張君寶頓時興奮起來,今天這一天,連切連垮,已經垮的讓他懷疑人生了,這種心態很影響將來賭石
陸判和吳常將石頭固定好,就開始切石。所謂的開天窗,就是將石頭的尖頭切掉。
對於葉青的決定,齊玉有點狐疑,作為賭石圈裡的老油條,他很清楚,翁巴列切出翡翠的可能性很大,但是沒裂沒棉的可能性幾乎沒有。
所以,在賭石圈,翁巴列的賭石,有一個稱號叫做刀刀垮。
先切有裂,後切有棉,再切,裂大棉多,就是所謂的棉死人,其實就是氣死人。
所以,賭石高手看到翁巴列都繞著走,就是不想受這個氣太特麼影響道心了。
他退後幾步,點燃根煙,打算眼不見心為靜,一會兒可以睡個好覺。
“刺啦。”飛速旋轉的刀輪切進了石殼。所有人又興奮又期待。
興奮的是葉青判斷這塊石頭會出高檔翡翠,期待的是驗證葉青判斷的真假。
葉青起身,走到齊玉身邊,要了根煙:“怎麼,怕輸?”
“在德隆多年,我唯一不碰的石頭就是翁巴列。”齊玉淡淡道:“從這個場口開采的時候開始,栽跟鬥的賭石客太多了。所以,你在我的店裡是找不到翁巴列的。而且,我建議,就算賭石旅館也不要上這種石頭,太影響聲譽了。”

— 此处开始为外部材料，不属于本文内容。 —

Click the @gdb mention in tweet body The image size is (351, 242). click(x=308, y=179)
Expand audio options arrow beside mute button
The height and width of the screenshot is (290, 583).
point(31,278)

開賭石店最怕什麼,最怕的就是連切連垮,最後被賭石客傳為衰神進店,最終的結果就是關門大吉。
在德隆姐高,這樣活生生將自己逼死的賭石店還真不少。
“我沒說賣這種石頭,但是這種石頭迷惑性太大,很多人都將其當成莫西沙或者木納。”葉青笑道:“再說,就是切著玩兒。”
“能不能出貨。”
“能,這塊石頭有大裂,現在賭的是棉。”
齊玉的心就好像被人一把攥住了,賭石賭種賭色賭裂,最難賭的就是棉,因為棉沒有絲毫的征兆,也不會體現在石殼上,輸贏完全靠天意:“幸虧不要錢,要不然,我是不會讓你玩這種心跳的。”
這話說出來,就迎來了杜瑪惡狠狠的目光。
齊玉乾笑一聲:“反正這石頭沒本錢。”
杜瑪冷笑反問:“子彈不要錢嗎?”
齊玉摸著鼻子:“我竟然無言以對。”
驟然,切石機刺耳的聲音消失了,隨之而來的是嗡的一聲空轉。
陸判等刀輪停止了轉動,這才將蓋子掀開掃了一眼:“小爺,底不錯。”
底不錯,就是肉細,水頭好。
但可惜的是,這塊石頭賭的是棉。
李青雀拿起手電,就按在了天窗上,水頭非常好,已經是高冰,但是裡麵的棉卻由小變大,一團一團的,就像是雲朵一樣。
齊玉擠過去看了兩眼,歎息一聲:“這次真的是輸贏靠天意了。”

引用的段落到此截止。